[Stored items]
..............................
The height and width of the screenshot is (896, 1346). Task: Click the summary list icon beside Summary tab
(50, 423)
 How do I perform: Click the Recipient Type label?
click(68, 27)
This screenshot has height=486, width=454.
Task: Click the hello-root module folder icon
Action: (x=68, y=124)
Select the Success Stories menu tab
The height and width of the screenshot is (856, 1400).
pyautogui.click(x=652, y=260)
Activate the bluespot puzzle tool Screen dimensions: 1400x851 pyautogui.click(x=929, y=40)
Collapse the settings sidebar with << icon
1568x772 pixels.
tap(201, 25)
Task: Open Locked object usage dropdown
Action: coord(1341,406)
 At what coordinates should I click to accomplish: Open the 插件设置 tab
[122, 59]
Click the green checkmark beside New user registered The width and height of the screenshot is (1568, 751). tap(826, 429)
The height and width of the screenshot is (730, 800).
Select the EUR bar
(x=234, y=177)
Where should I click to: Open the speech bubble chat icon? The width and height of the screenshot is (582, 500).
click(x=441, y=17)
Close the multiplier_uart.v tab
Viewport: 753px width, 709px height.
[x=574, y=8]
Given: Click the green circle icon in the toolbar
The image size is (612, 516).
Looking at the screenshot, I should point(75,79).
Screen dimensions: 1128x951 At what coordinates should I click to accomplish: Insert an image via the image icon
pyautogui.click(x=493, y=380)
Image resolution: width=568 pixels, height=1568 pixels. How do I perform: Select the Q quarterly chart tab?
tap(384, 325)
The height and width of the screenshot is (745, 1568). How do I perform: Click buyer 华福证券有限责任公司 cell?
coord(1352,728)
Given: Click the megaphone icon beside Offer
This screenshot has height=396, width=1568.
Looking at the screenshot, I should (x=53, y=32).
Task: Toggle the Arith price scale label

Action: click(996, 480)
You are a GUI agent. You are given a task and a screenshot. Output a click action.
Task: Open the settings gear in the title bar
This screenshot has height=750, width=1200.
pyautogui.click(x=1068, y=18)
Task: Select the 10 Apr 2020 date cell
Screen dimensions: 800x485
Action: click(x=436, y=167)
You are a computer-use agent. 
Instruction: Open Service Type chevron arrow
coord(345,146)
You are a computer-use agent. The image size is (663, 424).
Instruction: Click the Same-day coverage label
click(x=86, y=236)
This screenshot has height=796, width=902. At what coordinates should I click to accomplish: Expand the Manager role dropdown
..............................
#### YOUR TASK:
From the data above, show each line that contains "green".

#### RESULT OF THE TASK:
Click the green checkmark beside New user registered The width and height of the screenshot is (1568, 751). tap(826, 429)
Given: Click the green circle icon in the toolbar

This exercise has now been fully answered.